Kendi antrenmanlarımda odaklandıklarım ve sizlerin de evlerinizdeki Aikido antrenmanlarınızda odaklanabileceğiniz temel noktaları sıralayacak olursam; temel adımlar, temel duruşlar, temel dönüşler, temel teknikler nage olarak, temel teknikler uke olarak, bokken suburi teknikleri, bokken formları, bokken kumutachi teknikleri solo olarak, bokken kataları, jo suburi teknikleri, jo kumitachi teknikleri solo olarak, temel jo kata formları diyebilirim.


Aikido her ne kadar eşli çalışılan ve eşli uygulamaları bünyesinde barındıran bir Sanat olsa da; aynı zamanda evde ve tek başınıza olsanız dahi rahatlıkla çalışabileceğiniz bir Sanattır. Temel duruşlara, adımalamalara, dönüşlere ve temel tekniklerinin formlarına odaklanıp antrenman yapmanız bu süreç için yeterli olacaktır. İnanın bana; düzenli, ciddi, disiplinli ve gönülden bir antrenman sürecinin ardından Dojo’nuz açıldığında kendinizdeki gelişime siz bile şaşıracaksınız.


“Evde Aikido antrenmanlarımıza neden devam etmeliyiz?”
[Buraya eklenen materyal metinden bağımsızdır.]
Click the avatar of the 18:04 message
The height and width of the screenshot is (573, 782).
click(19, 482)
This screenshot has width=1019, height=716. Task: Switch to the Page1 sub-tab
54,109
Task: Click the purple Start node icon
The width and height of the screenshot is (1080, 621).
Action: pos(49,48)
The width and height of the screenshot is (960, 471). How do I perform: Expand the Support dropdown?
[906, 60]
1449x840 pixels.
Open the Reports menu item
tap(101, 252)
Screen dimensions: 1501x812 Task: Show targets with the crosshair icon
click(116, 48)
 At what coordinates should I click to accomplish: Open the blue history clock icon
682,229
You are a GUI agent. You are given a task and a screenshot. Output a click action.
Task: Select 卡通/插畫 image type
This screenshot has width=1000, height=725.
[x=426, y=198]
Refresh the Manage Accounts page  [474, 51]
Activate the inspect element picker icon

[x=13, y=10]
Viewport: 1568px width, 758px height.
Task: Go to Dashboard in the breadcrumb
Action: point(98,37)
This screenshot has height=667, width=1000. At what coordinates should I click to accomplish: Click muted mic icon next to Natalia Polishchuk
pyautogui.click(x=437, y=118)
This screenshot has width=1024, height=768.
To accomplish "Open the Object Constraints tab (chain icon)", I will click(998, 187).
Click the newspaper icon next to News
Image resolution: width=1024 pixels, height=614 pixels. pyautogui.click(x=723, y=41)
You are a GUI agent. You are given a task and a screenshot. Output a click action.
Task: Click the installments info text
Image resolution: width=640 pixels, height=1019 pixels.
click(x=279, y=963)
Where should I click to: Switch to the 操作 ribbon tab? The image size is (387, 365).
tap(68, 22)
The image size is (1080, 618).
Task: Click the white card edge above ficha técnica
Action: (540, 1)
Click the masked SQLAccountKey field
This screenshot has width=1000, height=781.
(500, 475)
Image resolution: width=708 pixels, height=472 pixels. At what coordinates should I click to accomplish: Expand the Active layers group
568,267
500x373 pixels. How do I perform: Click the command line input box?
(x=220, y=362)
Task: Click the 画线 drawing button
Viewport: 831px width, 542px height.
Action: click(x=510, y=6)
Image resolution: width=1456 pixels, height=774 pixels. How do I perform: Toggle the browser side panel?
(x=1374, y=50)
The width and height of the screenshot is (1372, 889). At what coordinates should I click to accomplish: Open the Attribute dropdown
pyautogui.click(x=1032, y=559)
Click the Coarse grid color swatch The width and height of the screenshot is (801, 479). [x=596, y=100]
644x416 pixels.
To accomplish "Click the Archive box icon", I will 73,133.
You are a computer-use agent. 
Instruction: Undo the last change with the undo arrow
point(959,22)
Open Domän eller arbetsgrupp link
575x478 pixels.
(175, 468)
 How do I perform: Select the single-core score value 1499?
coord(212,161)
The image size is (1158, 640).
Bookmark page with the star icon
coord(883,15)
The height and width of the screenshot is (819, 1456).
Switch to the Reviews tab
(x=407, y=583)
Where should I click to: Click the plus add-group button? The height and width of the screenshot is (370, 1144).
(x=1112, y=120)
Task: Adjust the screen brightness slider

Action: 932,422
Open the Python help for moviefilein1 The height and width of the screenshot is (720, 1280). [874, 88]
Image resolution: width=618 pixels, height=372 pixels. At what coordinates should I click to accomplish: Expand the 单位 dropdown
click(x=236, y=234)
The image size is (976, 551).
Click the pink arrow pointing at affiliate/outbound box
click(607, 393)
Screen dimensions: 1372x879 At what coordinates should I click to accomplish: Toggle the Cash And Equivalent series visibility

Bu ikinci sorumuzun cevabı bence ilkinden daha da geniş bir açıklamaya sahip. Ancak sözü çok uzatmayacağım. Öncelikle sizlerin de bildiği gibi Aikido; bir yolculuk ve yaşam boyu sürebilecek bir kişisel gelişim öğretisidir. Aikido; bedensel-zihinsel-ruhsal bir yolculuktur. Bu yolculukta kişi pek çok kazanımlar elde eder.


Bu kazanımlardan birisi de; “uyumlu olmak ve/veya uyumlu hale gelmektir.” Aikido’nun ilk hecesi “Ai” yani uyumdur. Aikido bizlere, değişen koşullara süratle adapte olabilmeyi ve süreçle uyumlu hale gelerek, bu uyum içersinde rakibi kontrol etmeyi ve onu en az zarar ile kontrol altına almayı ya da etkisizleştirmeyi öğretir. Aikido’yu hayatlarımıza yansıtmayı başardığımızda ise; şüphesiz ki hayattaki değişen koşullarla uyum içerisine girme becerisini kazanabiliriz.


Tıpkı bu süreçte olduğu gibi. Dojo’larımız yoksa evlerimiz var, jo’muz yoksa süpürge sopalarımız, bokken’imiz yoksa yelpazemiz var. Bizler antrenman yapmak istedikten sonra, bizlere her yer Dojo’dur. Biz neredeyseki Dojo’muz orasıdır. Biz yeter ki Aikido çalışmak ya da antrenman yapmak isteyelim. Bir yoga minderi büyüklüğünde alan bile bizim için yeterli olacaktır.


Peki evlerimizde neden Aikido antrenmanı yapalım ya da yapmalıyız? Bence herşeyden önce psikolojimizi sağlam tutmamızda son derece yardımcı olacağı için. Sonra fiziki olarak sağlam olabilmemiz için bize destekçi bir aktivite olduğundan. Fiziki ve psikolojik dirence oldukça fazla ihtiyaç duyduğumuz bu zorlu süreçte bence Aikido her ikisinde de bizi yeterince destekleyecektir.


Dojo’da olmayı, oradaki Dojo arkadaşlarımızla fiziki olarak antrenman yapabilmeyi oldukça özlediğimiz bu süreçte, Aikido Sanatımızın gerilememesini ve hatta ilerlemesini istiyorsak; bunun anahtarı kesinlikle kendi kendimize de olsa düzenli ve ciddi olarak antrenman yapmaktan geçiyor.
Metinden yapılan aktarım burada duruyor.